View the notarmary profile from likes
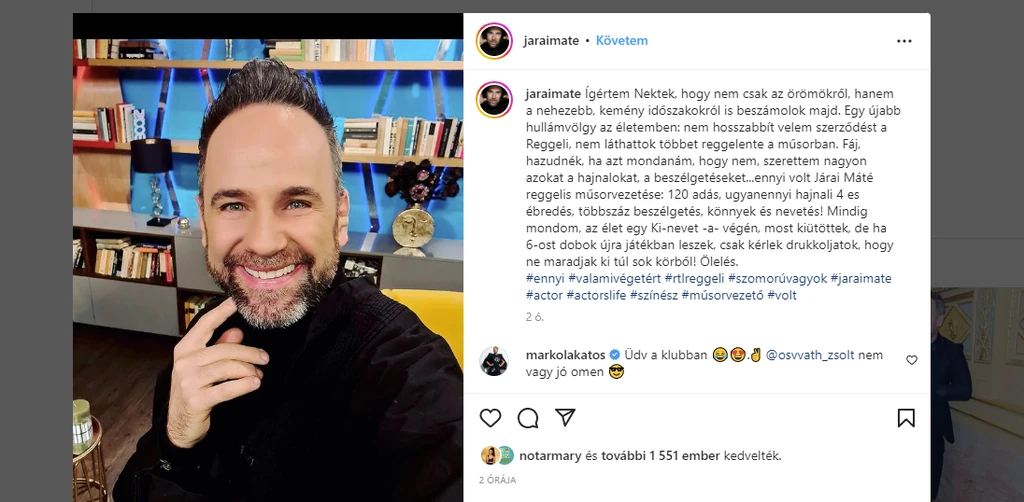 (x=550, y=456)
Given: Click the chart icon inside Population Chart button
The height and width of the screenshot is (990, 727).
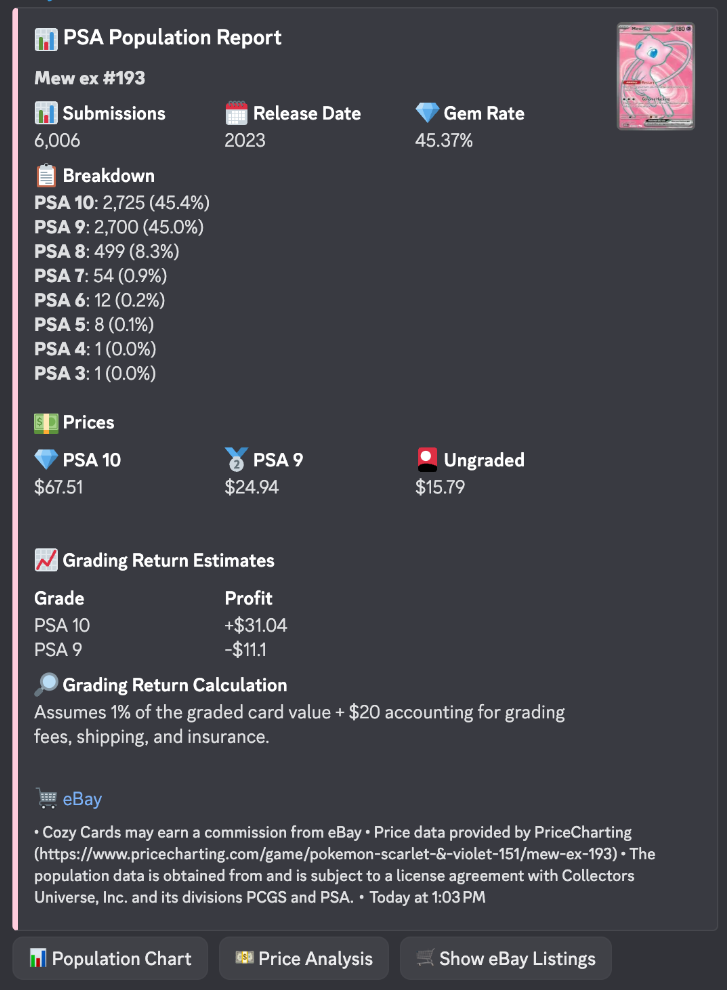Looking at the screenshot, I should 37,958.
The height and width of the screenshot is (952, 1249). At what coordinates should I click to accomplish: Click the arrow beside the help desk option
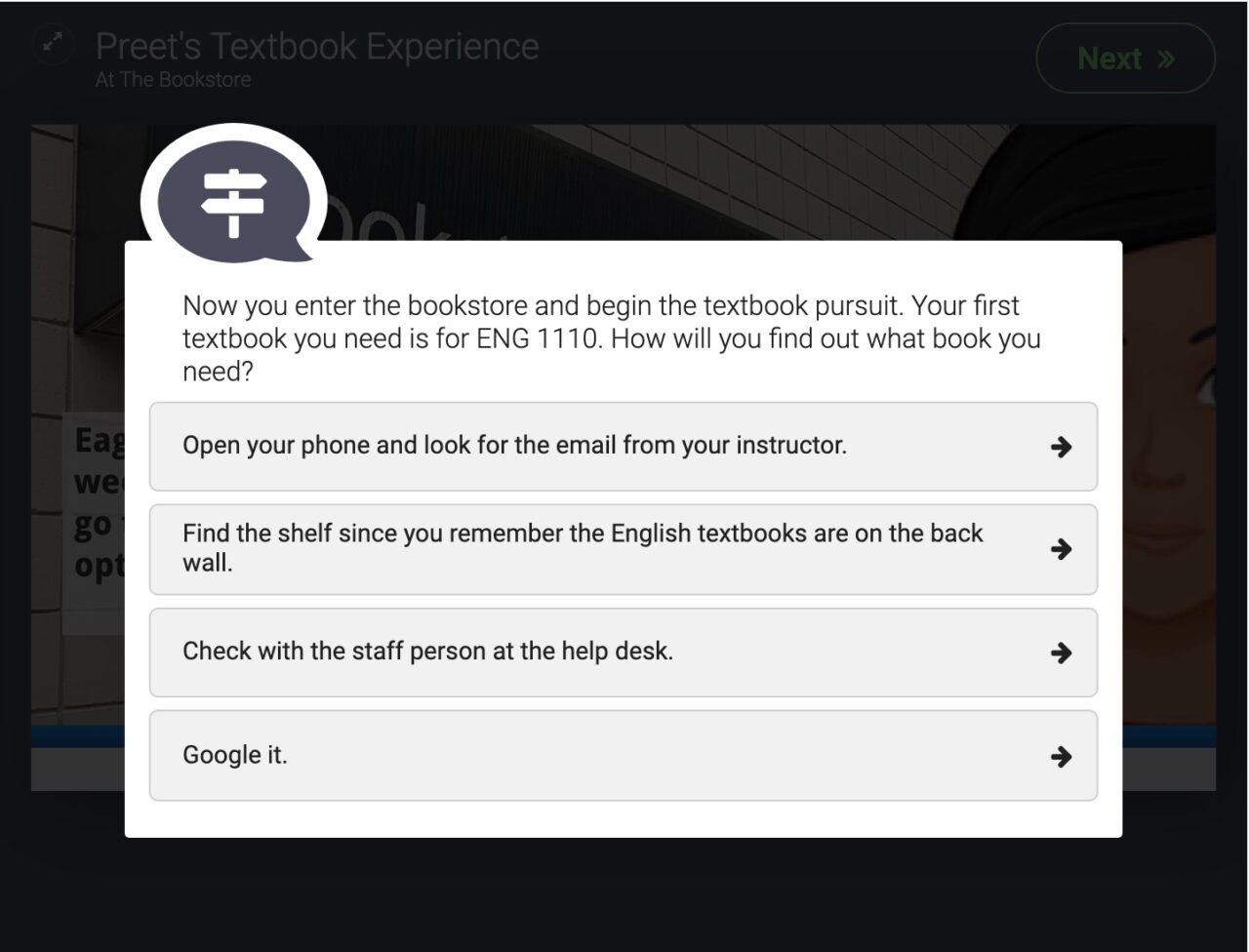(1061, 653)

··········

The range to copy runs from the line with "The height and width of the screenshot is (990, 727)." to the last line of the entries, both included; copy it exactly and leave out the pictures.

### Solution to this task
The height and width of the screenshot is (990, 727).
Looking at the screenshot, I should 37,958.
The height and width of the screenshot is (952, 1249). At what coordinates should I click to accomplish: Click the arrow beside the help desk option
(1061, 653)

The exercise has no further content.